Las interminables playas de Torremolinos y Fuengirola, las cristalinas aguas de las calas de Nerja, el ambiente de Marbella o el espíritu familiar de Estepona. La Costa del Sol sigue siendo un destino ‘top’ para unas vacaciones de verano. El astro rey que da nombre a este litoral luce gran parte del año y especialmente en la época estival. Ese gusto por las localidades típicamente playeras deja en ocasiones de lado a la capital. Incluso se olvida que Málaga tiene un extraordinario arenal como es La Malagueta y numerosos rincones con mucho encanto. Elegir la ciudad para pasar unos días en verano es una forma de combinar sol y playa con cultura, gastronomía y espacios únicos. Unas vacaciones diferentes y muy seductoras. En este caso lo ideal es apostar por uno de los hoteles en Málaga centro. De esta forma será muy fácil moverse por los puntos más interesantes y desplazarse caminando o en transporte público a playas como La Malagueta o La Caleta. Un ejemplo es el hotel ibis Málaga Centro, a orillas del río Guadalmedina y en una ubicación privilegiada.
Qué hacer en Málaga en verano
Si el calor aprieta la mejor opción para las horas centrales del día es la playa. La Malagueta tiene un acceso muy sencillo y cuenta con una longitud de algo más de un kilómetro. Un arenal ideal para dar largos paseos y zambullirse en las templadas aguas del Mediterráneo. Pero precisamente uno de los grandes lujos de Málaga es que por la mañana podemos disfrutar de la relajación de la playa y minutos después apostar por conocer la oferta cultural de la capital. En este capítulo es fundamental hacer parada en la Catedral de la Encarnación, conocida popularmente como “la Manquita”. Pero hablar de Málaga es hacerlo de Picasso, por lo que el visitante no puede dejar de recorrer el museo dedicado al genial pintor. Doce salas que muestran una parte más desconocida y curiosa de la obra del autor del “Guernica”. Los amantes del arte tienen a su disposición otro prestigioso museo como es el Carmen Thyssen, con una valiosa colección de pinturas costumbristas y románticas en su mayoría españolas.

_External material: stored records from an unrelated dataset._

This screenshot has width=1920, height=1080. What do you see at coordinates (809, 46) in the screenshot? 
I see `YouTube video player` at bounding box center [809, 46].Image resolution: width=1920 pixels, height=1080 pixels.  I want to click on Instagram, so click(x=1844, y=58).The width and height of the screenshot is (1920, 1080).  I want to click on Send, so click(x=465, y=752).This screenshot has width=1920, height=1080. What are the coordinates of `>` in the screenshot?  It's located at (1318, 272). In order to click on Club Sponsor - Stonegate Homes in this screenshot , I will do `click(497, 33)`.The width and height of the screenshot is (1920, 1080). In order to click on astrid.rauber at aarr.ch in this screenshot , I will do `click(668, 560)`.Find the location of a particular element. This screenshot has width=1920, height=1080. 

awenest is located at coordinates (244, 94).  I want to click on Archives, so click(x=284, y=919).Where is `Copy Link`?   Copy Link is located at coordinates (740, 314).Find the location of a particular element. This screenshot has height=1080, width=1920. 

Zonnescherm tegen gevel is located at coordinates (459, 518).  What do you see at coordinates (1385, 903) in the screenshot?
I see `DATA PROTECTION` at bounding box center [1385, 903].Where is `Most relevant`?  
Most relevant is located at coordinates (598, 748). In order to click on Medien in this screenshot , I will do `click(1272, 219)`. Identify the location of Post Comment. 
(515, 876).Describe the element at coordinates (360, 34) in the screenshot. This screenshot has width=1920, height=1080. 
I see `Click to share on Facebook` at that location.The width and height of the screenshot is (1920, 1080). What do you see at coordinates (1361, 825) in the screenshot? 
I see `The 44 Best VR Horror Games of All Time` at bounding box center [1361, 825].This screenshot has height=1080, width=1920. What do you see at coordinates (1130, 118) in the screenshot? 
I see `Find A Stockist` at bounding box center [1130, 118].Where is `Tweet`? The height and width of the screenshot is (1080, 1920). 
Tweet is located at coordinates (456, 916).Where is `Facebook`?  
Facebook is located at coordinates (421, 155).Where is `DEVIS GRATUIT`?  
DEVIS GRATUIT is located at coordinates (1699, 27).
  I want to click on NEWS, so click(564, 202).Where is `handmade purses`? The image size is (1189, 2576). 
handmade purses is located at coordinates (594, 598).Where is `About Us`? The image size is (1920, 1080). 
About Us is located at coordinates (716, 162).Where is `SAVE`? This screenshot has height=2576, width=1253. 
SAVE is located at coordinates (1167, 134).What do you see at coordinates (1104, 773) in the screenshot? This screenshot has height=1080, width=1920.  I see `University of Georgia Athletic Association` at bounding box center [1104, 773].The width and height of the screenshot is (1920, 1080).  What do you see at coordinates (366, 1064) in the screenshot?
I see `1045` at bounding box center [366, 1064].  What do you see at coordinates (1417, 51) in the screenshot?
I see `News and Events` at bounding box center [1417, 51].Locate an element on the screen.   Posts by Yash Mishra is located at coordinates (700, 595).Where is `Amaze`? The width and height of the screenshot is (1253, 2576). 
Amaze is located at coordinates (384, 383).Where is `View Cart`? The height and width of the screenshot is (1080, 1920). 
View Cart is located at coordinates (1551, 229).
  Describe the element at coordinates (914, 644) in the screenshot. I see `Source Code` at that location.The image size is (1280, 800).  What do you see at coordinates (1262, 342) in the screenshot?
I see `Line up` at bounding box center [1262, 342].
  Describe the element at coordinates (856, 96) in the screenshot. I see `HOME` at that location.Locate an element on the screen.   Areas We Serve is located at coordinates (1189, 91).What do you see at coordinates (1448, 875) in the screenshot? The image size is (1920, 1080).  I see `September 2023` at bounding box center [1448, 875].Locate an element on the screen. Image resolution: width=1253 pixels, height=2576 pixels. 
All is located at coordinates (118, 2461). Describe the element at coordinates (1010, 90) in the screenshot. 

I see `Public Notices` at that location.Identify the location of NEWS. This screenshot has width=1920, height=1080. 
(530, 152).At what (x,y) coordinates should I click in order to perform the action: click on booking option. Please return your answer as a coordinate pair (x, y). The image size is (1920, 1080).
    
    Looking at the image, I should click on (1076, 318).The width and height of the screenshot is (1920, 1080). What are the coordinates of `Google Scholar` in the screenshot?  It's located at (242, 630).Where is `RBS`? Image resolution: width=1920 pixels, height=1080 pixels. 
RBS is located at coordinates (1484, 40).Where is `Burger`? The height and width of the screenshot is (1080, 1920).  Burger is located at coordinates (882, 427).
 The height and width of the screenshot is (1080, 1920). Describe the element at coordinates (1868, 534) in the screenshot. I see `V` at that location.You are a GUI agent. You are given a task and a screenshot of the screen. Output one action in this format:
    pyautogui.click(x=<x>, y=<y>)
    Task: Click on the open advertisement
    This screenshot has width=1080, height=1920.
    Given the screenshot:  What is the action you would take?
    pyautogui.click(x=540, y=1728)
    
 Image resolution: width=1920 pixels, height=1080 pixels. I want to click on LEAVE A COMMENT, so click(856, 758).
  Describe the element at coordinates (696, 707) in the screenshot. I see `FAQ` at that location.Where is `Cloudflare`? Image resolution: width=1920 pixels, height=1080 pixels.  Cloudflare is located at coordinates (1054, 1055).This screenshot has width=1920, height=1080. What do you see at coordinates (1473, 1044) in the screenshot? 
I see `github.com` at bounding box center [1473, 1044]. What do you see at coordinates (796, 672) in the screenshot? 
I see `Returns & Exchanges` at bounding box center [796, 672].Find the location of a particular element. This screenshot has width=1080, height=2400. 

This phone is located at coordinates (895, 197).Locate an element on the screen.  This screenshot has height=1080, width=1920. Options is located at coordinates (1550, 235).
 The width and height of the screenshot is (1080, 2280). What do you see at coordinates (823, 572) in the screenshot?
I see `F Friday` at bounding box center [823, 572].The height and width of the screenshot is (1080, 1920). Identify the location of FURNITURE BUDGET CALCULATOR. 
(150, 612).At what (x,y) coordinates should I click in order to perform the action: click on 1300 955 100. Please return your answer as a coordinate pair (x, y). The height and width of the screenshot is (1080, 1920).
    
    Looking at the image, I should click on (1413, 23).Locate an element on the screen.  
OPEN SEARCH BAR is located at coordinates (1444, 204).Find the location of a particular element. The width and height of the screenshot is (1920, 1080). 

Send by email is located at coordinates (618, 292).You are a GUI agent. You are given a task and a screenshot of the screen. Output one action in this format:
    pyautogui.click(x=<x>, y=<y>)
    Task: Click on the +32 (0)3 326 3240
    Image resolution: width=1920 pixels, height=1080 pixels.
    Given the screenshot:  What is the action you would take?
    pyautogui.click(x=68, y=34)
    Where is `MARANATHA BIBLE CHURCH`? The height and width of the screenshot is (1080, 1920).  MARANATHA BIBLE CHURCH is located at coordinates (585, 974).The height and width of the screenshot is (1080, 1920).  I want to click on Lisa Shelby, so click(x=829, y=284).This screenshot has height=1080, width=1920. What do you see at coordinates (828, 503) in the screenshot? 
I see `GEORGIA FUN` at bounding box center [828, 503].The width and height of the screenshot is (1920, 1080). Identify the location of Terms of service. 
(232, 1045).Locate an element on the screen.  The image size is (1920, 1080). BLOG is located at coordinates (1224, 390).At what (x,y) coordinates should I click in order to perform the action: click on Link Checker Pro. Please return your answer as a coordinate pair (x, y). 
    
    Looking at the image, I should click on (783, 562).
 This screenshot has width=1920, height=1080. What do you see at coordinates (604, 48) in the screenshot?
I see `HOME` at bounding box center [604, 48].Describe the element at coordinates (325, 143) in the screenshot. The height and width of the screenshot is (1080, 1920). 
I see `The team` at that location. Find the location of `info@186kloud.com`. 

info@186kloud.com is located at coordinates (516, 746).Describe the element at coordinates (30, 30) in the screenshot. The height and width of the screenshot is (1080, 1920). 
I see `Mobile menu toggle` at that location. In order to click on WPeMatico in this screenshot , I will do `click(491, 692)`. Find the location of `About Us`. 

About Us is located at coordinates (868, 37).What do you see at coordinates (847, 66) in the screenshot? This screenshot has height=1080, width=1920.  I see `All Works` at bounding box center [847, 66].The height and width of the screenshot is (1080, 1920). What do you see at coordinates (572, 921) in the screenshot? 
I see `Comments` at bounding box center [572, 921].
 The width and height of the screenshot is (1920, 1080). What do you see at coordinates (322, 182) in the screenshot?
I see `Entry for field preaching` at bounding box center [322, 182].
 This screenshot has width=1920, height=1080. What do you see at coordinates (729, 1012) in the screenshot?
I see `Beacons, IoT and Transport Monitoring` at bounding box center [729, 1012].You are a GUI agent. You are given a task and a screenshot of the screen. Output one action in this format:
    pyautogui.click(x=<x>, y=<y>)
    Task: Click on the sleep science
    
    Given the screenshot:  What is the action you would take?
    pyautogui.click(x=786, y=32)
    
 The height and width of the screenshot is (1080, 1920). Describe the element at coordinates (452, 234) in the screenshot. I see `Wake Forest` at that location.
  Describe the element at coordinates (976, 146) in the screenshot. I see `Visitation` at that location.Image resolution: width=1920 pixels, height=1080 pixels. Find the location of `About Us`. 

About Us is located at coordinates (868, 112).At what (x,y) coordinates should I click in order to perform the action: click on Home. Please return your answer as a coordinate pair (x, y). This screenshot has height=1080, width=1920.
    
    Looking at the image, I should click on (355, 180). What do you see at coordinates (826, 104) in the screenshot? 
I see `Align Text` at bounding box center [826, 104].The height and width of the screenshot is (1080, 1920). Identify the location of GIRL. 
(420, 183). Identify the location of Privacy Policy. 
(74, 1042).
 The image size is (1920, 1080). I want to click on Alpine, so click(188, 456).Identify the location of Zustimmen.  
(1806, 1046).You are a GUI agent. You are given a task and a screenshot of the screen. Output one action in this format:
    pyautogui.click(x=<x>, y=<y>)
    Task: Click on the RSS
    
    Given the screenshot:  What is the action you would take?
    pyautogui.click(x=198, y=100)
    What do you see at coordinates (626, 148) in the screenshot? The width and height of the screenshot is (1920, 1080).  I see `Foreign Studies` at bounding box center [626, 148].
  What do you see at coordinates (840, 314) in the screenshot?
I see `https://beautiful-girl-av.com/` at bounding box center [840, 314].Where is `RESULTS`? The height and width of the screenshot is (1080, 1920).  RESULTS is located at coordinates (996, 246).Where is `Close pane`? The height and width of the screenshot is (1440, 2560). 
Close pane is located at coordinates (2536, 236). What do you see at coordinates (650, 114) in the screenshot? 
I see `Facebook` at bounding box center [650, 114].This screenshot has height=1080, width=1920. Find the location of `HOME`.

Cuando el sol dé una tregua a última hora de la tarde, es momento de adentrarse en el casco histórico de Málaga. La iglesia de Santiago, la plaza de la Merced, las calles Granada o la Alcazabilla, también la comercial y animada calle Larios, son algunos de los lugares por los que caminar cuando el mercurio no esté disparado. Pero hay más, el parque de la Alameda, un ejemplo perfecto de jardín subtropical, es un auténtico vergel en el centro de la ciudad. Un cúmulo de sombras para protegerse del astro rey y así pasear o relajarse poniendo el contrapunto perfecto a las caminatas por la arena de la playa.

Dos planes más que no pueden faltar. Uno es la visita al conjunto monumental más imponente de Málaga, el que forman el Teatro Romano y la Alcazaba. Un espacio imprescindible desde el que el que se obtienen unas visitas fantásticas de toda la ciudad. Y el otro tiene que ver con la gastronomía. Acudir por la noche al otrora barrio de los pescadores de Pedregalejo a degustar unas buenas tapas en los chiringuitos a pie de playa es un placer único. Además se trata de un lugar no excesivamente frecuentado por turistas, lo que le da mayor autenticidad.